Избранный отрывок.
+++++

Верительные грамоты подвергаются дегустации в самой торжественной обстановке и с самым великим беспристрастием; судьи выносят решения, сообразуясь со своим аппетитом; все сказанное заносится в протокол, и если решение положительное, претенденты удостаиваются хвалебного упоминания в «Альманахе Гурманов». Для воспитания публики путь этот показался автору самым надежным, и он не пожалеет ни о потраченных великих усилиях, ни о заработанных несварениях желудка, если его грамоты помогут Франции со славой двигаться вперед во всех областях гастрономического искусства.
О предшествующей чарке и о чарке последующей [334]
Предшествующая чарка очень мало известна в Париже, зато на севере Европы, преимущественно в Швеции и в России, у нее множество адептов. В качестве предшествующей чарки выступает стакан вермута, абсента, рома, а то и просто водки, который подносят каждому из гостей для возбуждения аппетита. Пьют эту чарку в гостиной. Подает ее дворецкий, а Амфитрион ему сопутствует. Предшествующая чарка – своего рода знак почета. Ее наливают вначале самому именитому гостю, а затем уже всем остальным без разбора.
Мнения относительно этой чарки расходятся. Некоторые врачи утверждают, что спиртуозная жидкость, употребленная натощак или спустя много часов после завтрака, не столько расслабляет, сколько раздражает желудок, а следовательно, не способствует пищеварению и производит действие, обратное задуманному. Однако русские желудки куда крепче наших, а суровость тамошнего климата, где зимой термометру случается опускаться на 24 градуса ниже нуля, делает, должно быть, подобные средства совершенно необходимыми. Не подлежит сомнению, что все народы Севера очень щедро употребляют спиртные напитки без всякого ущерба для своего здоровья. Француз выдержал бы такой распорядок три года, не больше. А в северных краях ром и водку пьют точно так же, как у нас пунш, кофе и шампанское.

+++++

Собранные записи данных
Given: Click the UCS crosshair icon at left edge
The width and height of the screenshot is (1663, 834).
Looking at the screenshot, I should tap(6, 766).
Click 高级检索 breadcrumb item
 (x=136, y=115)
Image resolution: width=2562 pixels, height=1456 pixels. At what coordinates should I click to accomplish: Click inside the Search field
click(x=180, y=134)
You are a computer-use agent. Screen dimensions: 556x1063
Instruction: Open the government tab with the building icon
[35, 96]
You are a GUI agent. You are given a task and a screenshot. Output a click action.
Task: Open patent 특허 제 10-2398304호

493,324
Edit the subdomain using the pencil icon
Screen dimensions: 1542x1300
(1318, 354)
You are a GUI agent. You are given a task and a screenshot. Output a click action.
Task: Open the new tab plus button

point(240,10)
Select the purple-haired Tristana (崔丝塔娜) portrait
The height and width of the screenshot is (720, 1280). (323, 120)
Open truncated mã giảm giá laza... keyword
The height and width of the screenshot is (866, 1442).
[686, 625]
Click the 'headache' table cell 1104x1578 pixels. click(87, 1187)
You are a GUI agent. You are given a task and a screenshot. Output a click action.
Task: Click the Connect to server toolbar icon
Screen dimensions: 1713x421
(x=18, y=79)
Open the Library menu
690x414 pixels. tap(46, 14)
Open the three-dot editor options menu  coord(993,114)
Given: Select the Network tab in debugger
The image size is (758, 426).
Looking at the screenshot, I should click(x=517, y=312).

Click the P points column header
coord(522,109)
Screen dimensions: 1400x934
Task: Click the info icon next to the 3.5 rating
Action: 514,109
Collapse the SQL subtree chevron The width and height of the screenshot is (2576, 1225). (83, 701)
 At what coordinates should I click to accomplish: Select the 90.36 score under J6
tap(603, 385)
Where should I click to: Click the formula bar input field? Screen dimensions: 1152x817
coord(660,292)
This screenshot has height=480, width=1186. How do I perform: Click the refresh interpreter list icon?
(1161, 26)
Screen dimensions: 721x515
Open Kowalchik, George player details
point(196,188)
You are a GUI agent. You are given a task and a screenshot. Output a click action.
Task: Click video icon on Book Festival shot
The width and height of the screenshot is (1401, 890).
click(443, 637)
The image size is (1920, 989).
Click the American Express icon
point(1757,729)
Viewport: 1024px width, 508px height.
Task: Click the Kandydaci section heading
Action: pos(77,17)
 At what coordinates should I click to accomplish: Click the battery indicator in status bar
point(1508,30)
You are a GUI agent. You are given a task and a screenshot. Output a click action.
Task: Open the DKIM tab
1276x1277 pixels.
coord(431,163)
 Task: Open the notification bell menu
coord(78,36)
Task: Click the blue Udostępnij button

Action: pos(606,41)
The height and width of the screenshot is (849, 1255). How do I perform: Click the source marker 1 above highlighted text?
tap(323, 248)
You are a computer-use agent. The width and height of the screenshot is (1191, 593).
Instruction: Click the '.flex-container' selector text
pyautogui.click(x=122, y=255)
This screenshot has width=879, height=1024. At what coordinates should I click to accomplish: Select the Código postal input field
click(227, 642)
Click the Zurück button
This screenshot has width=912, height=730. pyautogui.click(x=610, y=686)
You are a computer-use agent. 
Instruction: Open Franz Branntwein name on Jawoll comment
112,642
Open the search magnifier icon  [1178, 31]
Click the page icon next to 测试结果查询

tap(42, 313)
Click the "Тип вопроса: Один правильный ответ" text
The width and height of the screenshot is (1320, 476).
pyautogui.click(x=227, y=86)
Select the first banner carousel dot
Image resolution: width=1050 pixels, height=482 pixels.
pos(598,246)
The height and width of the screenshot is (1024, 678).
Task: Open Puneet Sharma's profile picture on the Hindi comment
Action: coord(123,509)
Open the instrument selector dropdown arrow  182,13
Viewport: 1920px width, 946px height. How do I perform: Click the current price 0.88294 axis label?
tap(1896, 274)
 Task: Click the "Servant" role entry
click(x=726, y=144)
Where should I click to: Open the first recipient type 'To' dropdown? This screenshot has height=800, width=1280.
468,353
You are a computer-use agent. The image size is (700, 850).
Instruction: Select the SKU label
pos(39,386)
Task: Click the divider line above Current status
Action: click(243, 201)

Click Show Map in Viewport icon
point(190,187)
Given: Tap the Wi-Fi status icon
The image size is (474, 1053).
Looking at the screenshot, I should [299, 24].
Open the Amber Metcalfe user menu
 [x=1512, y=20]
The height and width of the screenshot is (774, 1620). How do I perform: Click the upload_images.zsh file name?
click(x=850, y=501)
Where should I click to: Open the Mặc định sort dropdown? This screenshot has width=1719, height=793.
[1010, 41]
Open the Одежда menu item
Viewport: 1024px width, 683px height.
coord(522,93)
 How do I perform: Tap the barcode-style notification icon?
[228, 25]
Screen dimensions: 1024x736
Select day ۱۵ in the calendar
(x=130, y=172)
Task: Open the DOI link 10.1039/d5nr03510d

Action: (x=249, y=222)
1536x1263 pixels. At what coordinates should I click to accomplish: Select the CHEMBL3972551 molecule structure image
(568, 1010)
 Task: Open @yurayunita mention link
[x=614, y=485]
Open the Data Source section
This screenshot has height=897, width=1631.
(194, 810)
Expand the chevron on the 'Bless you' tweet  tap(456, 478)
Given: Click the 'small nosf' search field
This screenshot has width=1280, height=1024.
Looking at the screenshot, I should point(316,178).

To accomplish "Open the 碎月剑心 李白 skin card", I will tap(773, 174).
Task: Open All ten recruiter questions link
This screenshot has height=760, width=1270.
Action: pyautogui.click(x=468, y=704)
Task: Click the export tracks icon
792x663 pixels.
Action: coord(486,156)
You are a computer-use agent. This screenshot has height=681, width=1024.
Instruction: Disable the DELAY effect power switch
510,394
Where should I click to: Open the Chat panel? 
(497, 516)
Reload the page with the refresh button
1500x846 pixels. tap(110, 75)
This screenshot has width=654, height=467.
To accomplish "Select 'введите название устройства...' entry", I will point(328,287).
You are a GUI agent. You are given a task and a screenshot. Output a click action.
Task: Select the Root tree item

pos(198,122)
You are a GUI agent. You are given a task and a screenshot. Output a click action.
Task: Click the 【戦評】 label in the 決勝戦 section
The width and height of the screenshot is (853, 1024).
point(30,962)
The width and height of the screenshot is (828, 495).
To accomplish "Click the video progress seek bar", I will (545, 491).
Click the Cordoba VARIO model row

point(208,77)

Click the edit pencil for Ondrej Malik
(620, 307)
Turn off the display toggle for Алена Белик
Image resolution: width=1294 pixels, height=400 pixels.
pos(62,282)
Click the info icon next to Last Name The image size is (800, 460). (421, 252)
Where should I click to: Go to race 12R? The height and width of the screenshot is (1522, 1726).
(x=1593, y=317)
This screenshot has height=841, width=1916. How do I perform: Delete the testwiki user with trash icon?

+++++

Набор заданий.
• 1. Ответьте на вопросы по отрывку о предшествующей чарке, пометив ответы теми же буквами.
(a) В каком издании получают хвалебное упоминание претенденты, если решение положительное?
(b) Какие напитки названы в качестве предшествующей чарки?
(c) До какой температуры, согласно отрывку, зимой случается опускаться термометру в России?
• 2. Продолжите отрывок о предшествующей чарке с того места, где он обрывается.

Ответы к заданиям.
• 1.
(a) В «Альманахе Гурманов».
(b) Стакан вермута, абсента, рома или просто водки.
(c) До 24 градусов ниже нуля.

• 2.
Все сказанное заставляет предположить, что обычай подавать предшествующую чарку, столь употребительный в северных странах, равно как и в Вене и во всей северной Германии, никогда не привьется во Франции, как бы ни были склонны французы подражать обычаям и нравам чужестранцев.
Другая участь суждена чарке последующей, иначе говоря, известному всем и каждому обыкновению выпивать полстакана неразбавленного вина сразу после супа. В этот момент чарка оказывается весьма кстати и превосходно приуготовляет желудок ко всему, что последует дальше. Смешавшись с супом, недостаток которого состоит в том, что он не столько наполняет желудок, сколько его раздувает, вино придает упругость фибрам, силу желудочным сокам, резвость перистальтике, без которой желудок отказывается варить. В Париже последующая чарка считается столь же полезной для Гурманов, сколь и невыгодной для врачей, недаром говорится: кто после супа вина пьет, врачам работы не дает. Как бы там ни было, несомненно, что вреда последующая чарка еще никому не приносила. Только дамы, как правило, отказываются от нее, предпочитая ей так называемую срединную чарку[335].
Если, однако, пищеварению последующая чарка благоприятствует, то на репутацию Амфитриона и его винного погреба она порой оказывает влияние самое неблагоприятное. Ибо употребление вина сразу после супа становится для этого напитка суровым испытанием. Вкус Гурмана в эти мгновения еще, можно сказать, не лишился невинности; чувственность его, не только не разыгравшаяся, но даже не разбуженная острыми приправами, находится в состоянии девственном; чувствительность всех нервных окончаний, от которой и зависит тонкость вкуса (первейшей добродетели гурманской), в эту минуту обострена как никогда, и потому после супа суд Гурмана строг и беспристрастен.